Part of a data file
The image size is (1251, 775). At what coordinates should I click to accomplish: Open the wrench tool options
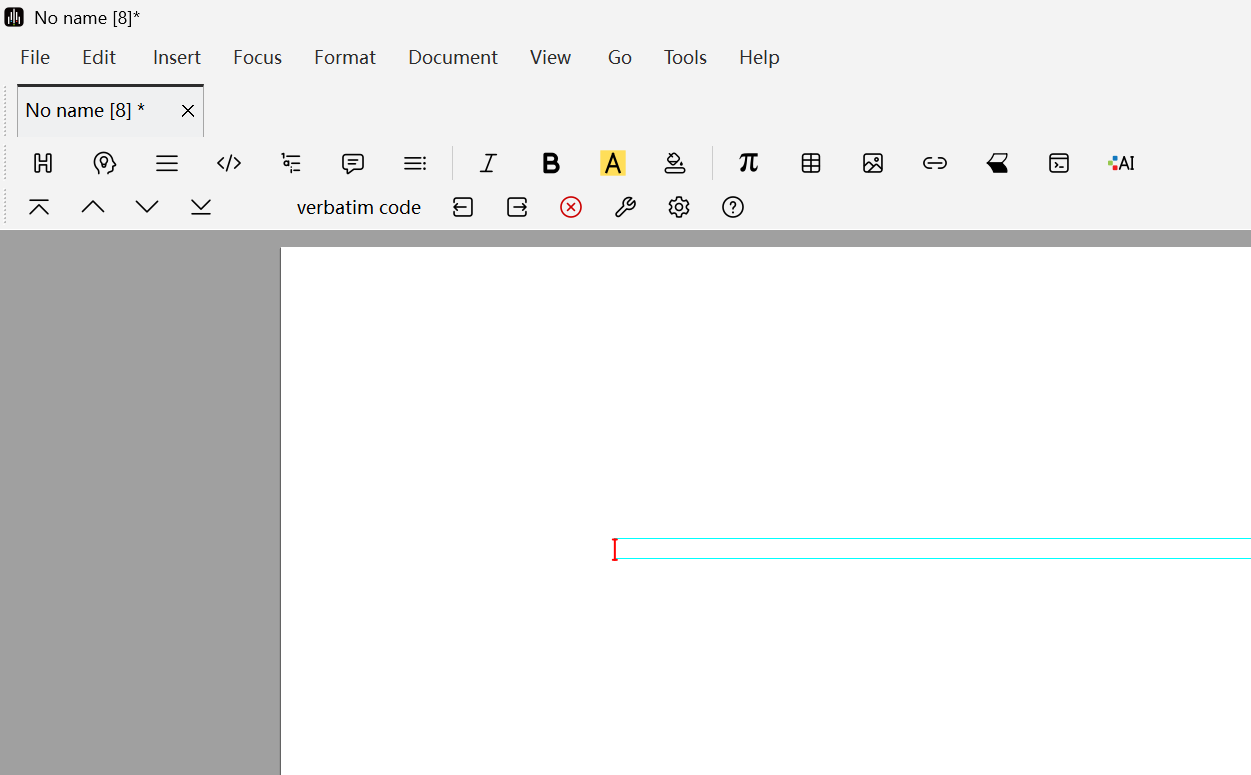[x=625, y=207]
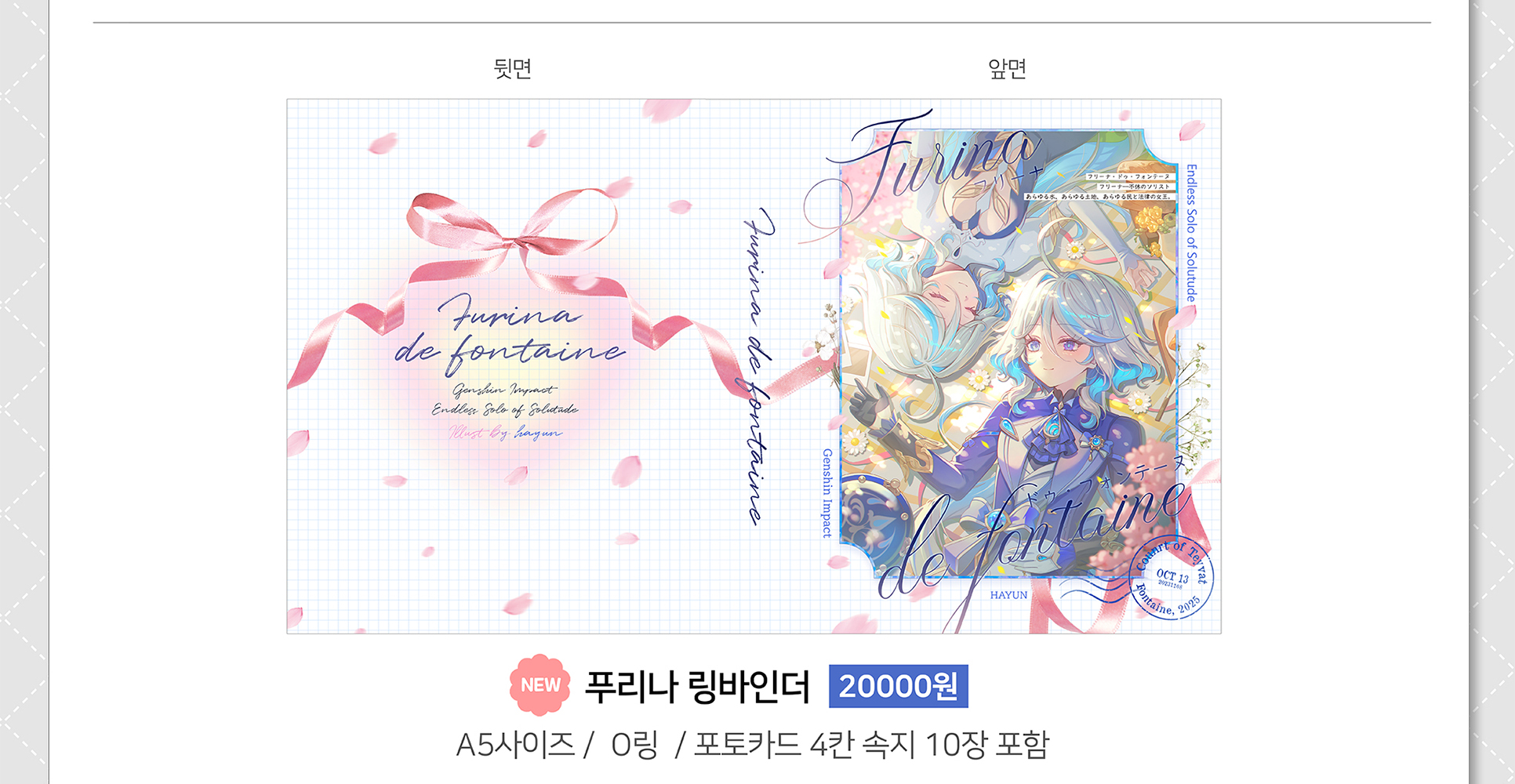
Task: Click the HAYUN credit under illustration
Action: [1008, 595]
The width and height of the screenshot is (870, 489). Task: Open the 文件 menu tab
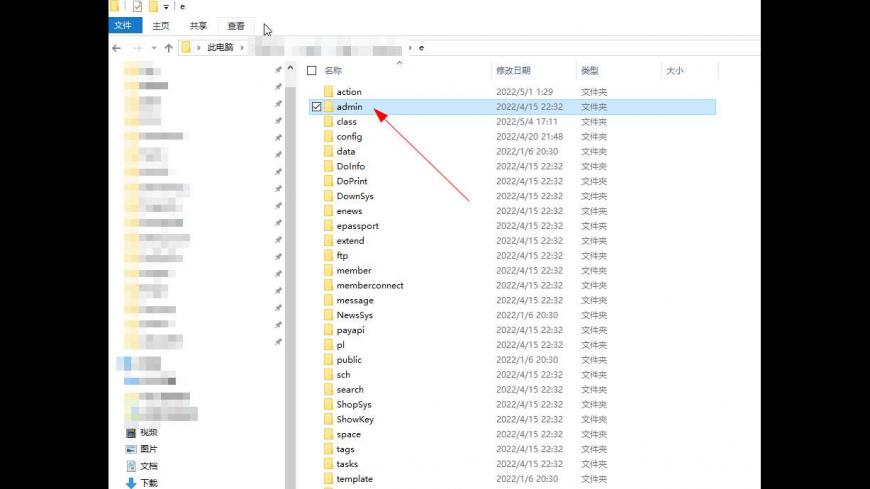[123, 26]
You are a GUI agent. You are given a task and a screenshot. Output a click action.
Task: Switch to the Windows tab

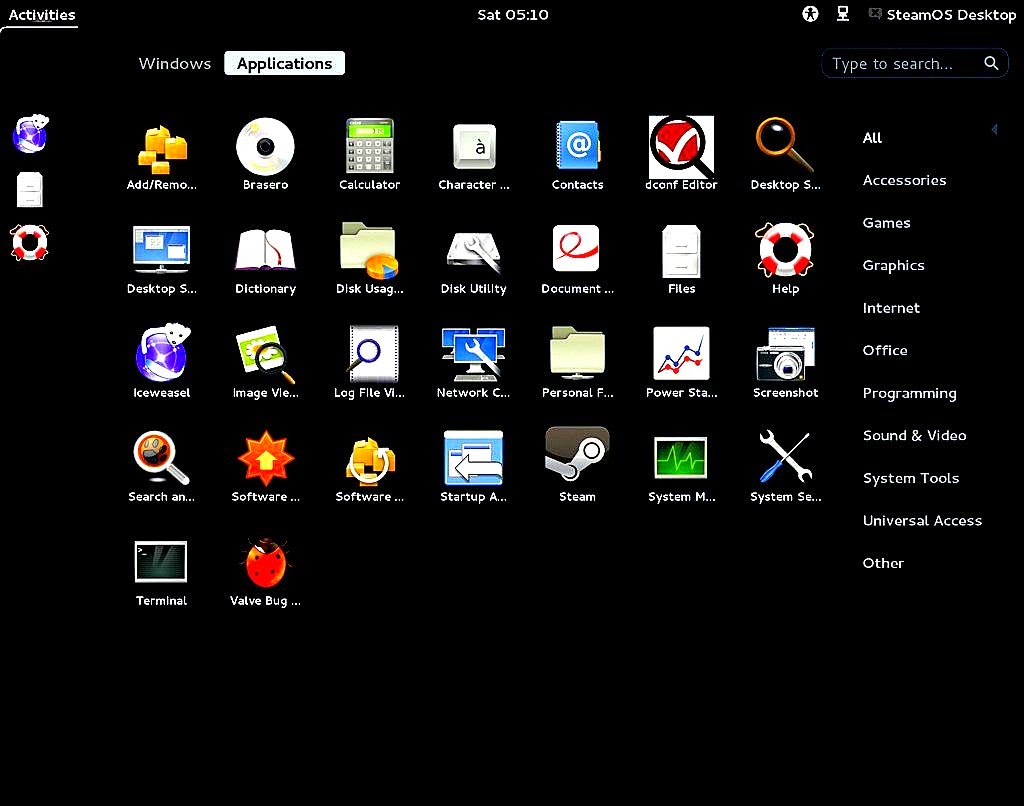(174, 63)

**TO BE DONE**
Reproduce the listing above line for line, leaving out the pictures.

**COMPLETED EXERCISE**
The image size is (1251, 775). At what coordinates should I click to accomplish: Open the wrench tool options
[x=625, y=207]
Task: Click the HAYUN credit under illustration
Action: [1008, 595]
The width and height of the screenshot is (870, 489). Task: Open the 文件 menu tab
[123, 26]
You are a GUI agent. You are given a task and a screenshot. Output a click action.
Task: Switch to the Windows tab

(174, 63)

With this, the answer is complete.